Le décret du 5 juillet 2023, publié au Journal Officiel, a porté à 15 le nombre d’infractions théoriquement détectables par les radars automatiques. Cette liste inclut le téléphone tenu en main, le non-port de la ceinture, le non-respect des distances de sécurité ou encore le franchissement de ligne continue. Mais théoriquement détectable ne signifie pas verbalisable. Sans homologation spécifique délivrée par le LNE, aucune de ces infractions ne peut donner lieu à un PV valable devant les tribunaux.
Fin 2025, plusieurs médias nationaux ont annoncé un déploiement imminent de radars capables de flasher pour le téléphone et la ceinture.
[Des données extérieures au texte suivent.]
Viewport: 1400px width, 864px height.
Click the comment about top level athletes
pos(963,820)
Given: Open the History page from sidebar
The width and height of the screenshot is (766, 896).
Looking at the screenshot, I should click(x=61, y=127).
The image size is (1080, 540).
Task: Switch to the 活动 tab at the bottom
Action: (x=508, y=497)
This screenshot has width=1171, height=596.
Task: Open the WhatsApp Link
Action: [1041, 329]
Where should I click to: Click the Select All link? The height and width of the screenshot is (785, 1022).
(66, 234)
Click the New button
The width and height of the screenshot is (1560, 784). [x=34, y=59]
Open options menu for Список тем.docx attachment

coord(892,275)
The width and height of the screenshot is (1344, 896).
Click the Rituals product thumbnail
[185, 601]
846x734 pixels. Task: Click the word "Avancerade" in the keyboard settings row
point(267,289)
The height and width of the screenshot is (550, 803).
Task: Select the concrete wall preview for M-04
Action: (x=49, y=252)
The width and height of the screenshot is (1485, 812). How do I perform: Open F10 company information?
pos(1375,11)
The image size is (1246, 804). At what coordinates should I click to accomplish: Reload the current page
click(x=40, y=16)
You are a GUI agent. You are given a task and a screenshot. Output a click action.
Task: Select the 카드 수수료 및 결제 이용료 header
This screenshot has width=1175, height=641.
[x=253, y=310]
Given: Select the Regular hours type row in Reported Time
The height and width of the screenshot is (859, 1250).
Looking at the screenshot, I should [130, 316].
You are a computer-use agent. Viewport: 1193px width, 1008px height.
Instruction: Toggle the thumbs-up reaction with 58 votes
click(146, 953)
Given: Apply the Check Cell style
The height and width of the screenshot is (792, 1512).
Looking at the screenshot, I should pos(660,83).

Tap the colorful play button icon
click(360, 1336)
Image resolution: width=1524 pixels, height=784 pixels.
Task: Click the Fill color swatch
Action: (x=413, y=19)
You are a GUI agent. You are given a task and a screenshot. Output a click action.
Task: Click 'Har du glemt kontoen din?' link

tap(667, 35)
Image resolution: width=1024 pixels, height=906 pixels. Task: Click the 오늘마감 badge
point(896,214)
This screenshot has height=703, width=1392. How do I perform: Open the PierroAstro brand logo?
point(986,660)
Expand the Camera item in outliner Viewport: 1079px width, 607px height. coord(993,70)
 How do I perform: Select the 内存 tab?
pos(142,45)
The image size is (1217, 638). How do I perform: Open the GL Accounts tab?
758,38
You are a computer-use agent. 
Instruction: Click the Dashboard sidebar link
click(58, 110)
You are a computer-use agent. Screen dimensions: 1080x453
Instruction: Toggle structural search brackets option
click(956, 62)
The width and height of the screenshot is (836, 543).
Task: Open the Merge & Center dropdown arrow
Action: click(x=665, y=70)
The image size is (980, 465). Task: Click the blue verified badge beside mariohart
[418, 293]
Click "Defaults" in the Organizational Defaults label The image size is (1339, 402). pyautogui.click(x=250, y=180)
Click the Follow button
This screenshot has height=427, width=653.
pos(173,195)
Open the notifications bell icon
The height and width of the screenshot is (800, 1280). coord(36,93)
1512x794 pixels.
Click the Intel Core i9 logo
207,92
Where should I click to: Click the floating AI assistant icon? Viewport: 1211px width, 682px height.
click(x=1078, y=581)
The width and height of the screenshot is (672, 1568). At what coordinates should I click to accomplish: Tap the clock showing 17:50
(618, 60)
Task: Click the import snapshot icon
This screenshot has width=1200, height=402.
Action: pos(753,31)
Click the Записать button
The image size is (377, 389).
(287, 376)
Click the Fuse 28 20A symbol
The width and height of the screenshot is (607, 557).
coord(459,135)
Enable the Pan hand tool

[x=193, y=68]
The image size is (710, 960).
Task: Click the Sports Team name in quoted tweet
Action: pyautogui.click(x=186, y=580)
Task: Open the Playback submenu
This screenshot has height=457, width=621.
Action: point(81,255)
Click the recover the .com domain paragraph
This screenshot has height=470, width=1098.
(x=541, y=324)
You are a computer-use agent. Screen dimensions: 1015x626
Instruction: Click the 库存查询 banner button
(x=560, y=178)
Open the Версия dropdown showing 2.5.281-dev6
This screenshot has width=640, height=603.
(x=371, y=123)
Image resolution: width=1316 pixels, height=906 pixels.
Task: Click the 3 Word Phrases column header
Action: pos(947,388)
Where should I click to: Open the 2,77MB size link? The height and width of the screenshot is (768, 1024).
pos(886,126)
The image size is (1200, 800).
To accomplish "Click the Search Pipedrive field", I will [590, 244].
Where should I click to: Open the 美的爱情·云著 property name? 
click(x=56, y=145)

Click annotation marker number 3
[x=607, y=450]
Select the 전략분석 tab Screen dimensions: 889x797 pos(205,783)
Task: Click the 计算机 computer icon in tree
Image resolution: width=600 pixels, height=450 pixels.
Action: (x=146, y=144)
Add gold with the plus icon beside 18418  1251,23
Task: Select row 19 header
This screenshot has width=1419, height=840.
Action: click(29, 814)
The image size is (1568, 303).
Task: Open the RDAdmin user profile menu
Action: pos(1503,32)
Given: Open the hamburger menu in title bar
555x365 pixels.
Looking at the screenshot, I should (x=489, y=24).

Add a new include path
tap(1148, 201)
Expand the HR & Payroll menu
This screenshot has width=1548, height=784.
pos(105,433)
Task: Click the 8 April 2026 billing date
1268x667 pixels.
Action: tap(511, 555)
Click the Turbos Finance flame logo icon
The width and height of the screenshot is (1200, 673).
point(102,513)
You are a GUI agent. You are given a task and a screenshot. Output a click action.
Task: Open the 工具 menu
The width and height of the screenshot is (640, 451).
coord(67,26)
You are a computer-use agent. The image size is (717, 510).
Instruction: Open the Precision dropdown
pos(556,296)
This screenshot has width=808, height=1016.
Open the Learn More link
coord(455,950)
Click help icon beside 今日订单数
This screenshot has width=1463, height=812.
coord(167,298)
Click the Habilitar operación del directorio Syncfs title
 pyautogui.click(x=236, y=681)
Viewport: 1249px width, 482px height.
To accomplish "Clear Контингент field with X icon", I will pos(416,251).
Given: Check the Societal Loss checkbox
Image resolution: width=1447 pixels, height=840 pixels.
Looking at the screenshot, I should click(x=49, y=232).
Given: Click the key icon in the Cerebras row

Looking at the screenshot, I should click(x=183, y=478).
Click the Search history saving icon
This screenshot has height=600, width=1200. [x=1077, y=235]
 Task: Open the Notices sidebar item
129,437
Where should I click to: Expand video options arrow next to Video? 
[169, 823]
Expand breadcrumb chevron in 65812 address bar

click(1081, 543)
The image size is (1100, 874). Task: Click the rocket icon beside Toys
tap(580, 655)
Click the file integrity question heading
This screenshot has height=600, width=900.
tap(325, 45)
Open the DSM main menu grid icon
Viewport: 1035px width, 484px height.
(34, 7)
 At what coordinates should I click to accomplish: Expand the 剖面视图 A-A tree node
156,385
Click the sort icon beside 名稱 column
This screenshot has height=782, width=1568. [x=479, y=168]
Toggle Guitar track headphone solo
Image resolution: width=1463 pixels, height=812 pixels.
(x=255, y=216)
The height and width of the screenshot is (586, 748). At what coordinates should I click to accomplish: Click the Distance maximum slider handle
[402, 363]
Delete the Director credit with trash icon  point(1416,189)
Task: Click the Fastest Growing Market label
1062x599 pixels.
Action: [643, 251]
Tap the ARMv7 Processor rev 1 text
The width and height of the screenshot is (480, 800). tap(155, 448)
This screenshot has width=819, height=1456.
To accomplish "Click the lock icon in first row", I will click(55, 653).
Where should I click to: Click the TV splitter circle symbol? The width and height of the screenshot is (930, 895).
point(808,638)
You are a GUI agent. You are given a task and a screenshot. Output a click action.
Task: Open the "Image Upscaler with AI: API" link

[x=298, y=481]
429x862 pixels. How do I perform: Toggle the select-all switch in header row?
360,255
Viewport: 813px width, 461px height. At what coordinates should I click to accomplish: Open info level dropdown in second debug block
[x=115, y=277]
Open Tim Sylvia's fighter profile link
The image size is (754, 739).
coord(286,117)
Ces affirmations étaient inexactes. L’origine de la confusion : une annexe du projet de loi de finances 2025 mentionnait une simple possibilité conditionnelle, pas une décision actée. À ce jour, aucun calendrier officiel de déploiement n’a été communiqué pour ces nouvelles infractions. La confusion entre ce qui est techniquement possible et ce qui est juridiquement actif est entretenue, consciemment ou non, et elle pénalise les conducteurs qui s’inquiètent pour de mauvaises raisons.
Cabines leurres : une sur six ne flashe jamais
Voilà peut-être le fait le plus utile de tout cet article. Sur l’ensemble des cabines déployées en France, une proportion significative sont de pures coquilles vides. Le déploiement prévu atteint environ 6 000 cabines sur le territoire, dont approximativement un millier de leurres confirmés. Concrètement, une cabine sur six ne contient aucun appareil actif, aucune caméra, aucun capteur.
La logique derrière ce choix est économique autant que psychologique. Installer une vraie tourelle active coûte bien plus cher qu’une cabine vide. Mais une cabine vide produit le même effet sur le conducteur qui passe devant : il lève le pied. L’incertitude permanente modifie les comportements même là où aucun appareil ne fonctionne. C’est probablement le mécanisme le plus efficace de tout le système, et le moins connu. La prochaine fois que vous ralentissez instinctivement devant une tourelle, sachez que c’est exactement ce résultat que les concepteurs du dispositif avaient en tête.
Si vous pensez avoir été flashé : ce qu’il faut faire concrètement
Le flash étant invisible, la première règle est de ne rien faire dans l’immédiat. Aucun signal ne confirme ou infirme le contrôle au moment où il se produit. Si vous souhaitez vérifier sans attendre, le site de l’ANTAI (Agence Nationale de Traitement Automatisé des Infractions) permet de consulter les contraventions enregistrées à votre nom. Dans le cas contraire, l’avis de contravention arrive par courrier dans un délai moyen de 10 à 15 jours.
Si vous souhaitez contester, le délai légal est de 45 jours à compter de la réception de la notification. Passé ce délai, le recours devient irrecevable. Les motifs sérieux de contestation sont limités, mais réels. Ils se concentrent autour de quelques points précis :
- Une erreur matérielle sur le PV : plaque d’immatriculation incorrecte, date ou heure inexacte, sens de circulation erroné.
- Un défaut d’étalonnage ou d’homologation de l’appareil, vérifiable en demandant le dossier technique au tribunal.
- Une signalisation absente ou non conforme à l’approche du radar, notamment en zone de travaux.
- La demande du cliché de l’infraction, qui est un droit fondamental et permet de vérifier que le véhicule photographié est bien le vôtre.
Notez que consigner l’amende ne vaut pas reconnaissance de culpabilité : cette démarche permet simplement de préserver votre droit à contester. Un radar peut techniquement tout voir, mais une contestation bien construite sur un motif juridique réel reste possible. Ce n’est pas le radar qui décide du bien-fondé de la sanction, c’est le juge.